Clinton proposes US absorb 65,000 Syrian refugees

US Secretary of State Kerry says worldwide refugee intake will increase by 2017.

Syrian refugees walk along a road in Serbia, August 24, in an increasingly desperate journey to western Europe (photo credit: MARKO DJURICA / REUTERS)
Syrian refugees walk along a road in Serbia, August 24, in an increasingly desperate journey to western Europe
(photo credit: MARKO DJURICA / REUTERS)
WASHINGTON -- Former secretary of state Hillary Rodham Clinton called on the United States to accept up to 65,000 refugees of the Syrian conflict on Sunday.
The US government has stated its intention to absorb 10,000 refugees— a comparatively low figure to pledges from its allies. The United Kingdom has stated it will accept 20,000 refugees over four years, while France will accept 24,000 and Germany over 800,000.
"We're facing the worst refugee crisis since the end of World War II, and I think the United States has to do more," Clinton, running for the Democratic nomination for president, told CBS. "I would like to see us move from what is a good start with 10,000 to 65,000 and begin immediately to put into place the mechanisms for vetting the people that we would take in."
Over half of Syria's pre-war population is now homeless, with the bulk of those Syrians internally displaced. Neighboring Turkey, Lebanon and Jordan have born the greatest burden of refugee care, taking in over 4.5 million refugees altogether.
The crisis has spread to Europe in recent months, with tens of thousands attempting to cross the Mediterranean into Italy, across the Aegean into Greece, and through the Balkans set for northern states.

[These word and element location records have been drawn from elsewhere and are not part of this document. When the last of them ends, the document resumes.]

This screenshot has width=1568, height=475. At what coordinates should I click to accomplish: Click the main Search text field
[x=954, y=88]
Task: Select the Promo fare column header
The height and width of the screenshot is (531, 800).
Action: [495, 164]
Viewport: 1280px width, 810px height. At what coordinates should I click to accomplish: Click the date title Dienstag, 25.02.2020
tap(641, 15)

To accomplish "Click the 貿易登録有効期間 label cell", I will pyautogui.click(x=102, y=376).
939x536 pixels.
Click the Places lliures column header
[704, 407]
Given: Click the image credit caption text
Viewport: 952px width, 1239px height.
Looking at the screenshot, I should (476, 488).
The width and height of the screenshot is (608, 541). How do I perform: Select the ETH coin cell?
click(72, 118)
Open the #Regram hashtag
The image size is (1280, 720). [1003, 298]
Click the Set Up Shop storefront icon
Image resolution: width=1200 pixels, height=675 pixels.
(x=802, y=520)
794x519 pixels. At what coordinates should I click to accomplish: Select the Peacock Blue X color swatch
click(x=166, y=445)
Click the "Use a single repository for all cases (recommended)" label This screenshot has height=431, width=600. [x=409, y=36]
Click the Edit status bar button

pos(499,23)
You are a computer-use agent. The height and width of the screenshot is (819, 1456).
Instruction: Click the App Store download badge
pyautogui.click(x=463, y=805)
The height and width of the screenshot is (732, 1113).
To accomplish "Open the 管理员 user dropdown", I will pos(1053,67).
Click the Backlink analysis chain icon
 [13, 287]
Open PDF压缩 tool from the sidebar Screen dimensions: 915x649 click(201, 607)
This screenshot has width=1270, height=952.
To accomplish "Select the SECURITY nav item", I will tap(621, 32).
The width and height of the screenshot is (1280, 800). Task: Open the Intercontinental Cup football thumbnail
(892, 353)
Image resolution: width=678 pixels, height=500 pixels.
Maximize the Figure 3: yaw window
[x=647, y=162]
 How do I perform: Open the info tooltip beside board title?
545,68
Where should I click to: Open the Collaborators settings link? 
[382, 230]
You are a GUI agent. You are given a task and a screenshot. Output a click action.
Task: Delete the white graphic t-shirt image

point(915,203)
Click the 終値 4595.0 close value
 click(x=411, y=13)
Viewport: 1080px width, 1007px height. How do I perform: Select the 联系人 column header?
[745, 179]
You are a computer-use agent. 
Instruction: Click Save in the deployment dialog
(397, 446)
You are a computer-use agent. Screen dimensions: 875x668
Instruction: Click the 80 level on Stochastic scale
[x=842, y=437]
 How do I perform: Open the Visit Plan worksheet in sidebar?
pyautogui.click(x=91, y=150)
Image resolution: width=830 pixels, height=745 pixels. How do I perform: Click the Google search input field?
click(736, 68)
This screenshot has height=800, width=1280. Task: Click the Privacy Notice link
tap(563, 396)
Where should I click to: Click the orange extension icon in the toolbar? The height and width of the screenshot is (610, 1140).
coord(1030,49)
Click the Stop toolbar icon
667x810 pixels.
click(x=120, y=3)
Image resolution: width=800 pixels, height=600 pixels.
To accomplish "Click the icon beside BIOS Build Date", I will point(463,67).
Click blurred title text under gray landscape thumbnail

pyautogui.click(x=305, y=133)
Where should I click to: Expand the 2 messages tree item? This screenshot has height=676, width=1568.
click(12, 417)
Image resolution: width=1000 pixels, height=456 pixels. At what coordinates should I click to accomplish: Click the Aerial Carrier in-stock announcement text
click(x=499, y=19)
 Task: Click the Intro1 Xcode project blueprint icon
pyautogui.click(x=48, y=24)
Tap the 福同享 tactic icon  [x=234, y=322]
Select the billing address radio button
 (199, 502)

Hungary, Slovakia and Serbia have rejected European Union proposals that would require all member states accept refugee quotas. But Clinton suggested that, at the United Nations General Assembly in New York next week, all countries should be prepared to declare solid commitments.
Clinton was in favor of a more muscular policy against Bashar Assad in Syria at the beginning of the war, in 2011, when she was at the helm of the State Department. In her CBS appearance, she criticized the current US policy to train and equip moderate Syrian forces against Islamic State fighters as a demonstrable failure.
Also on Sunday, US Secretary of State John Kerry said the US would increase its annual intake of refugees worldwide from 70,000 to 100,000 in the next two years.
That number will include all peoples qualified for refugee status from conflicts around the globe. But the increase reflects current US government estimates of how many Syrians will be accepted by 2017.
The US has thus far accepted only 1,500 Syrian refugees since the war began.